I was driving home this morning from our OT (Occupational Therapy) appointment this morning and thinking back to the day of diagnosis.
We were just coming off the high of learning of Pumpkin's pregnancy. Just the day before, on Sunday, we had learned I was pregnant with her. Such wonderful news for us.
The appointment only took an hour, but what a life changing hour it was.
The previous 12 months had been fraught with questions. Each appointment only brought questions, not answers. One psychologist insisted on medicated for ADHD. He also thought Brother had ODD (Oppositional Defiant Disorder). We PCS'd so we sought answers elsewhere. Upon learning about developmental pediatricians, I made an appointment almost immediately to get a referral. In September of 2004, 2 months after arriving in Texas, we met with one.

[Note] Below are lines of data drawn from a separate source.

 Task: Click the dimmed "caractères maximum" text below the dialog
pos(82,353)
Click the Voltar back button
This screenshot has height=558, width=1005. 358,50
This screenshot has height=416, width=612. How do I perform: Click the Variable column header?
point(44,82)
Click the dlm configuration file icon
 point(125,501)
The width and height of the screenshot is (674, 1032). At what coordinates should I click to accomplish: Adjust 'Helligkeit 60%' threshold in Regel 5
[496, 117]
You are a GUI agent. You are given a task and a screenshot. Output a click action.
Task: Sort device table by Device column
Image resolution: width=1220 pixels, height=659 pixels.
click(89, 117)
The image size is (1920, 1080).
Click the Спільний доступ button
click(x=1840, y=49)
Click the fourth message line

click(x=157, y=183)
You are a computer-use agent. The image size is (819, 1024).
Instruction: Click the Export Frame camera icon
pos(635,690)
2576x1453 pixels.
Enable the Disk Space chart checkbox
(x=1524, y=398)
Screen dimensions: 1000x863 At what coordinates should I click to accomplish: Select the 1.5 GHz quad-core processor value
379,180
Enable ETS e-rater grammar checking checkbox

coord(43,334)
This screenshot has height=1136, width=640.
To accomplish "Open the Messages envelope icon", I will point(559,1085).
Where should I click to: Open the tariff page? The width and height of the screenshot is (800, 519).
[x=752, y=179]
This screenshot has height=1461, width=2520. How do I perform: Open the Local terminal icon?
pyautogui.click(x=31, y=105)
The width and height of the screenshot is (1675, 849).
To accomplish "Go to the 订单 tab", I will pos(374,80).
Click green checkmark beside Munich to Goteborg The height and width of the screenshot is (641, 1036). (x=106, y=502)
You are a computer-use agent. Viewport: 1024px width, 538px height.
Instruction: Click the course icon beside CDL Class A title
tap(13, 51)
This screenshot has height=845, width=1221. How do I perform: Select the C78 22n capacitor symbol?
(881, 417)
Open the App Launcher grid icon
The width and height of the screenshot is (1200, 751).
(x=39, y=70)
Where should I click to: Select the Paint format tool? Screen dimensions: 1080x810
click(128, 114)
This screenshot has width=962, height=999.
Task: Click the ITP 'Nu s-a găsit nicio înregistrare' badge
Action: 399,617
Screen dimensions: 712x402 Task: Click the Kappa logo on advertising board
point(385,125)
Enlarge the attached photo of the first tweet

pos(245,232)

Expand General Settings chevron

He listened closely and carefully to everything I said. He asked many questions all the while he observed Brother.
At the end? High functioning autism.
It was bittersweet. Relief at a name. Relief that his behavior was not because of bad parenting. Sadness. Grief. Fear. Worry.
Then, the planner in me got going. What would we need to do? We started at another therapy clinic, but I didn't like it there. How can you treat children with autism when the appointments weren't even on the same day much less the same hour each week? We got our referral changed to Kidz Therapeze. I LOVE the therapists and staff at this clinic.
It has been a long, hard road for all of us. We had bumps along the way. I've had regrets. Regrets on how many times Brother got in trouble for something he had no control over. I know many moms of children with autism feel this way. I know as I've spoken to them.
There's still more to go. But, we're moving along. It's not going as fast as he'd like, but he'll get there. Where you ask? Independent living.